Video is going to be increasingly woven throughout the hiring process, creating a more personalized and seamless experience for all candidates.
Assessments are appreciated, but…
We’ve long been told that candidates hate assessments in the hiring process. They slow things down, they muddy the waters, and they don’t add any perceivable value to the overall experience.
The truth is, though, candidates actually do like assessments, but only if they actually give them a chance to show how qualified they are for the job. In other words, don’t throw them a generic personality test and expect them to be happy. Instead, look for ways to allow them to demonstrate their job-related skills and knowledge.
For instance, don’t ask software engineers to answer fifty questions about their motivations and work styles; instead, ask them to create or examine a short snippet of code to perform a specific function. Not surprisingly, employers in our study also said they think these assessments are the best for selecting the most qualified candidates as well.
Additionally, we’ve found that even candidates that aren’t ultimately chosen are still happier because they feel like they got a fair chance in these types of experiences.
We expect to see more businesses deploying these types of “try before you buy” assessments to appeal to candidates and make better selection decisions.
Scheduling and interviewing delays are weak points
Between recruitment marketing, employer branding, and onboarding, employers have shored up many of the gaps in the candidate experience in recent years. However, scheduling and interviewing are still weak points in the process. Scheduling takes time, and for high-quality candidates in a hot job market, every hour of delay is another hour they are open to communications from the competition.

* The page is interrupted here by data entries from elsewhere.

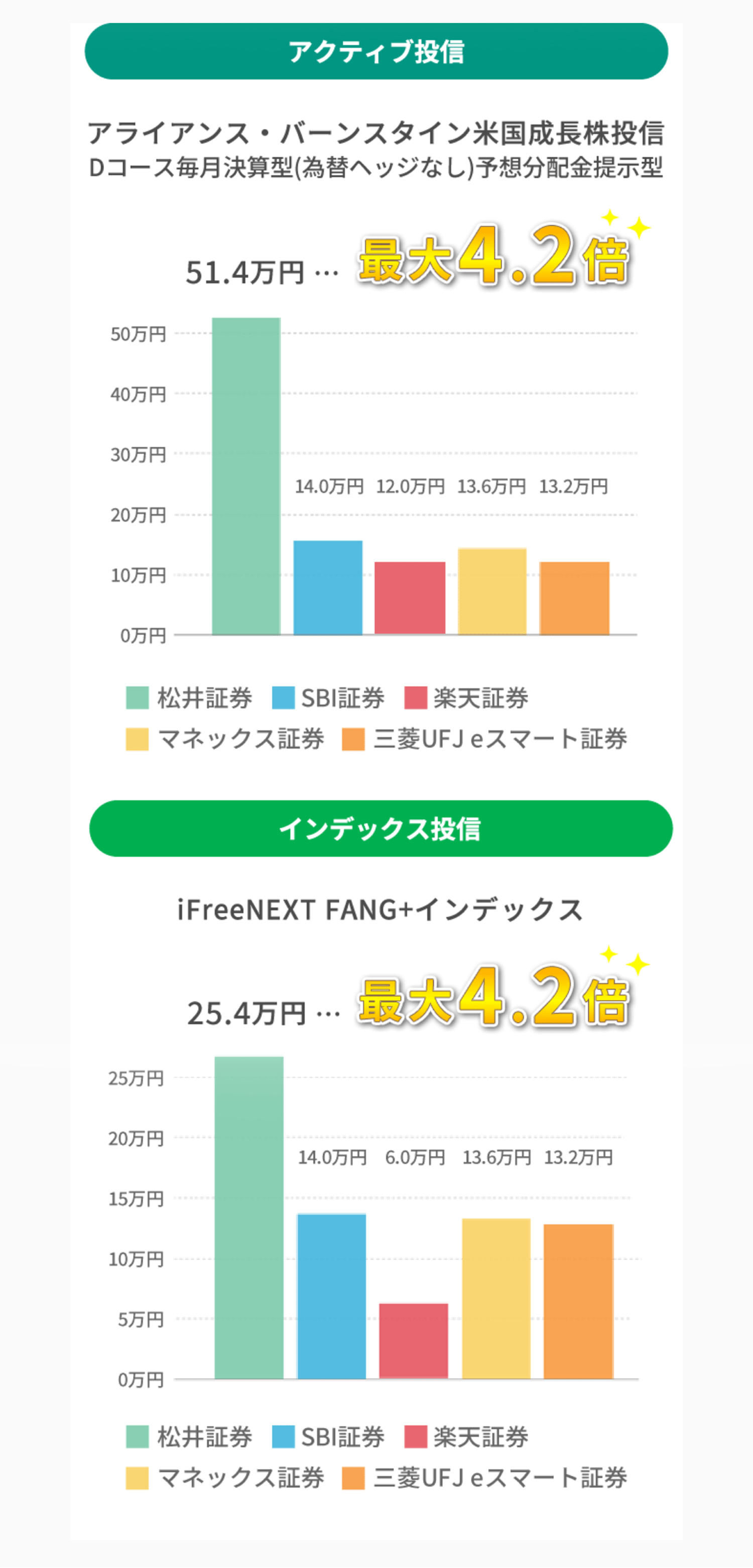Click the アクティブ投信 header pill
The width and height of the screenshot is (753, 1568).
pyautogui.click(x=375, y=52)
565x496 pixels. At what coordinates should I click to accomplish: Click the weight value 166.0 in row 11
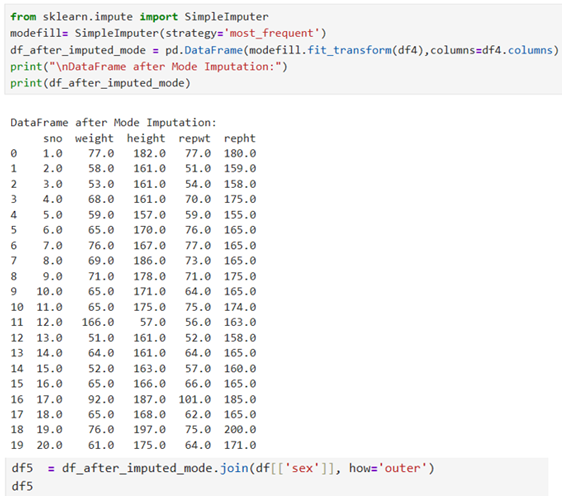[x=98, y=322]
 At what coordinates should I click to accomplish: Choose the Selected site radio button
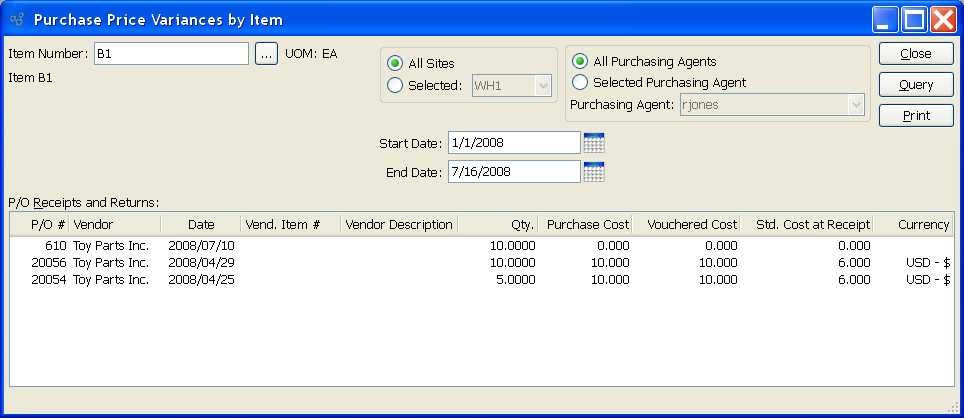click(395, 85)
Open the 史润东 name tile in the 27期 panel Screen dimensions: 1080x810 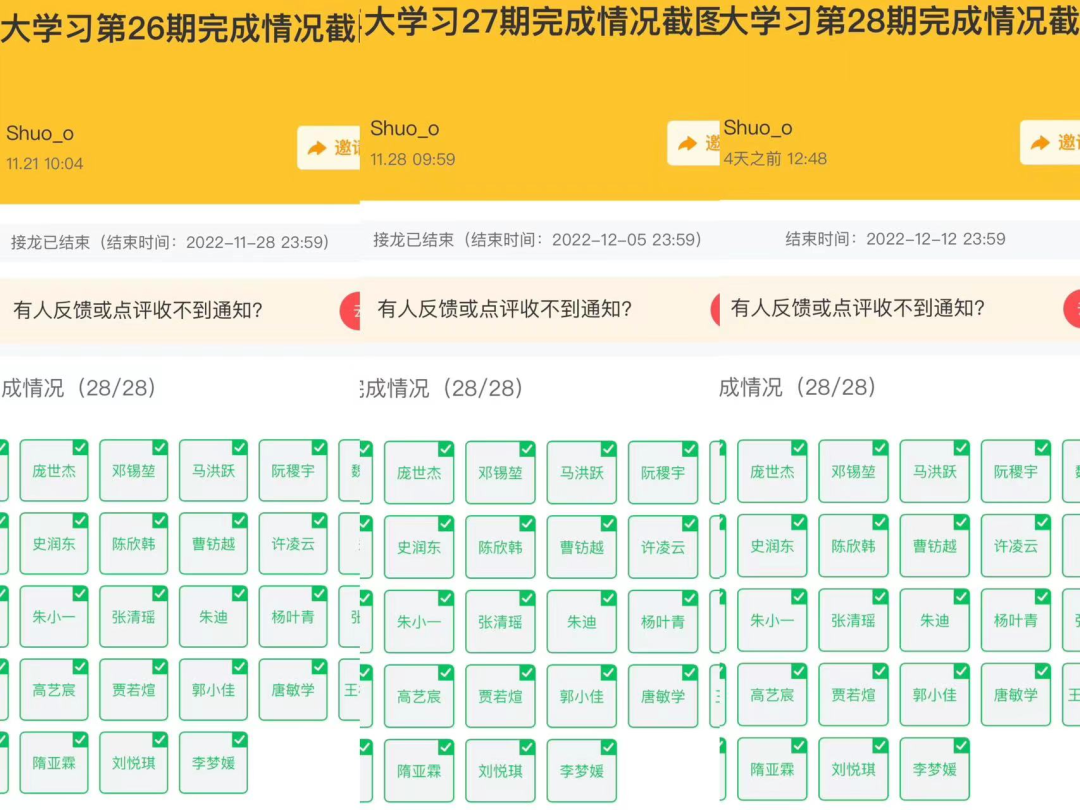coord(418,548)
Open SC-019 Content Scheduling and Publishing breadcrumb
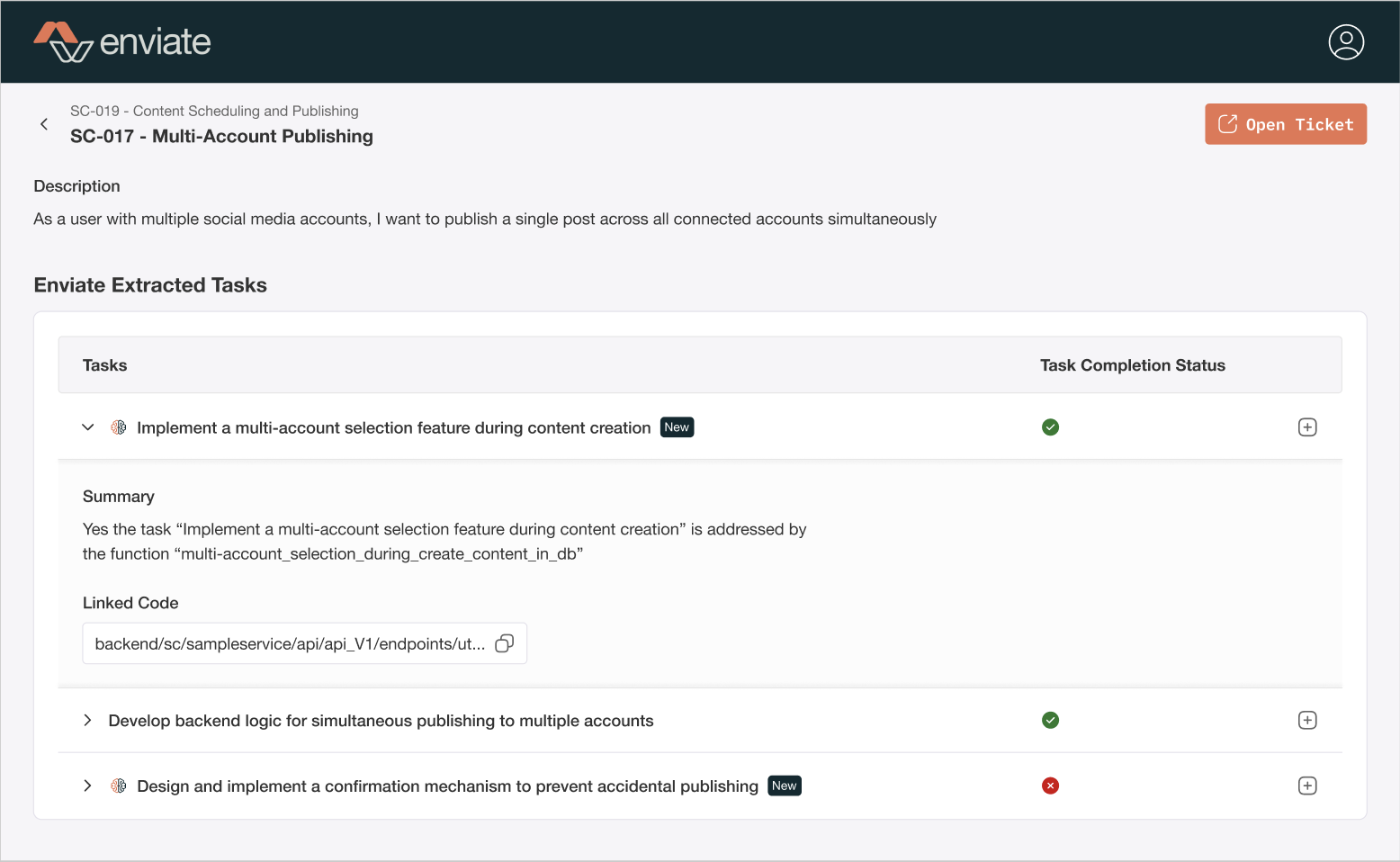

More and more employers are looking at scheduling automation tools to help speed up the conversation between initial candidate intake and the actual interviewing phase. In the 2017 Talent Board Candidate Experience Report, the number one planned area of investment for employers was scheduling technology.
In the big picture, scheduling might seem like a minor point compared to some other aspects of the candidate experience. However, it’s often the first true interaction with the employer, and we all know the importance of first impressions. If that impression is not a good one, it may taint the rest of the experience and cause candidates to move on to employers that are easier to work with.
More employers will utilize scheduling technology so support their candidate experience and create a more seamless workflow from beginning to end.
Taken as a whole, these trends are about creating a more seamless and responsive candidate experience that treats every individual as a valuable part of the hiring process. Ideally, even those that aren’t ultimately selected for the job will still be interested in the employer for future opportunities because they were treated so well. Candidate experience still has a long way to go, but progress and innovation continue to happen on a regular basis, creating a powerful, positive experience for all applicants.